Ardis inescrupulosos em frentes de batalhas nem sempre são transparentes ou apontam a realidade dos desideratos de seus detratores. Quase sempre tais atos são escorados em discursos afáveis ou gestos de grandeza, que somente são descortinados com a devida prudência e perspicácia de quem os analisa.

Eis a mesma tônica encontrada durante a tramitação da Proposta de Emenda Constitucional nº 05, denominada de "PEC da Vingança", como retaliação feita pelo poder político ao Ministério Público em razão combate realizado nos últimos anos contra a corrupção do alto escalão da república.

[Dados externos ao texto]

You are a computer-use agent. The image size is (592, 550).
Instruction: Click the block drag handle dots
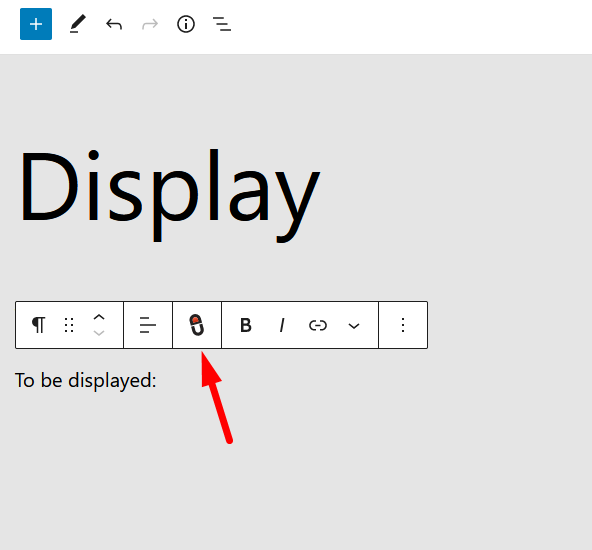pyautogui.click(x=69, y=325)
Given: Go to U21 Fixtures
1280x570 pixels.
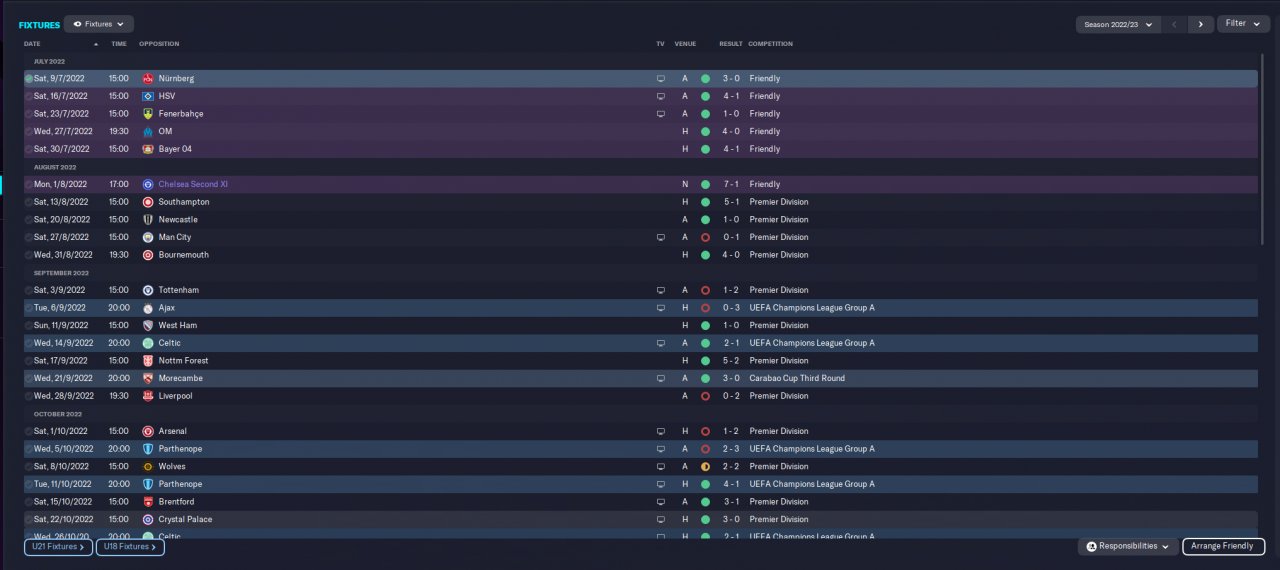Looking at the screenshot, I should (x=58, y=547).
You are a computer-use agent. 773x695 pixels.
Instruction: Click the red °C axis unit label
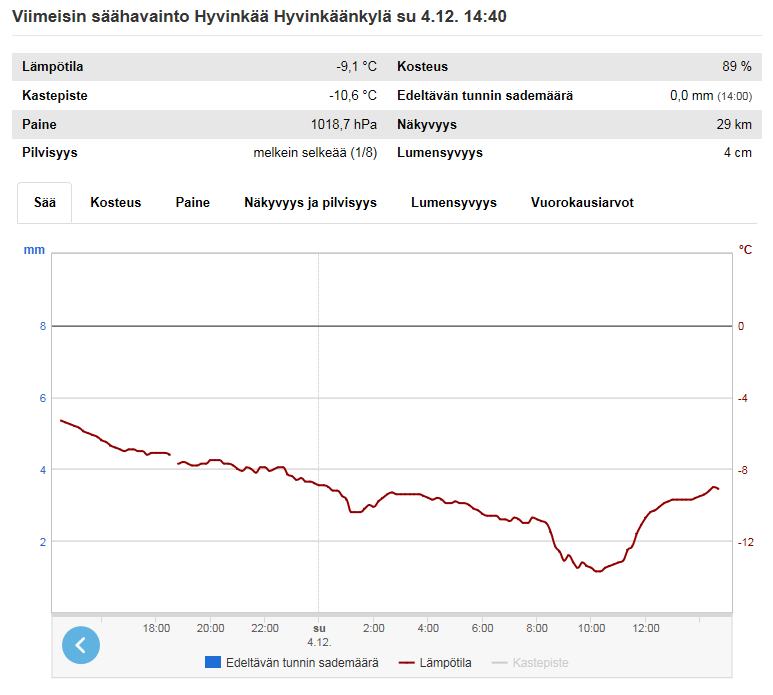745,249
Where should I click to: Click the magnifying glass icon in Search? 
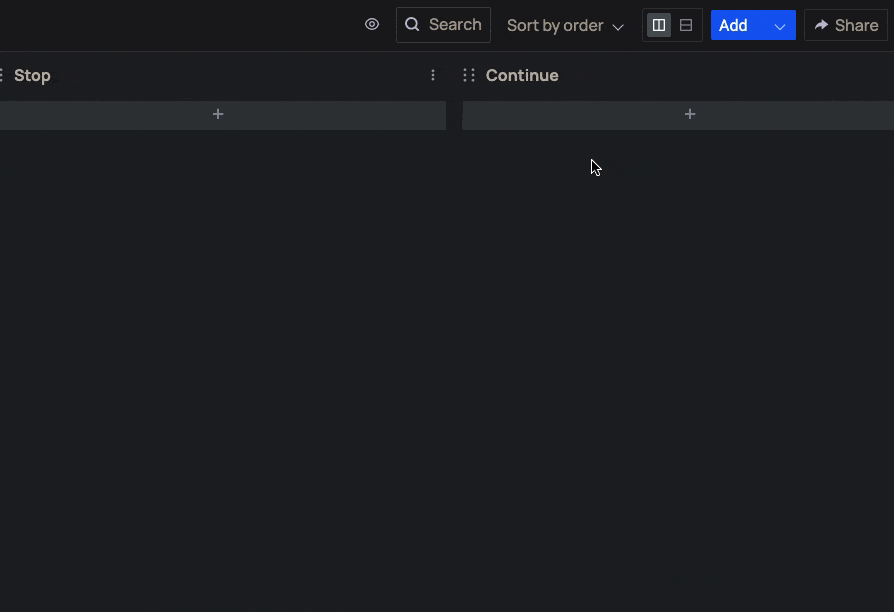(412, 25)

Justificada como necessária para conferir "maior eficiência de sua atuação" e "eliminar certa sensação de corporativismo e de impunidade em relação aos membros do Ministério Público que mereçam sofrer sanções administrativas por desvios de conduta", a PEC propôs a alteração na composição do Conselho Nacional do Ministério Público, ampliando as indicações políticas do Congresso Nacional e prevendo que o cargo de Corregedor do CNMP também pudesse ser ocupado por indicação de parlamentares. Todavia, nenhum dado estatístico ou fato foi apresentado a demonstrar a ineficácia de atuação do CNMP ou a tal "sensação de corporativismo" ou de "impunidade".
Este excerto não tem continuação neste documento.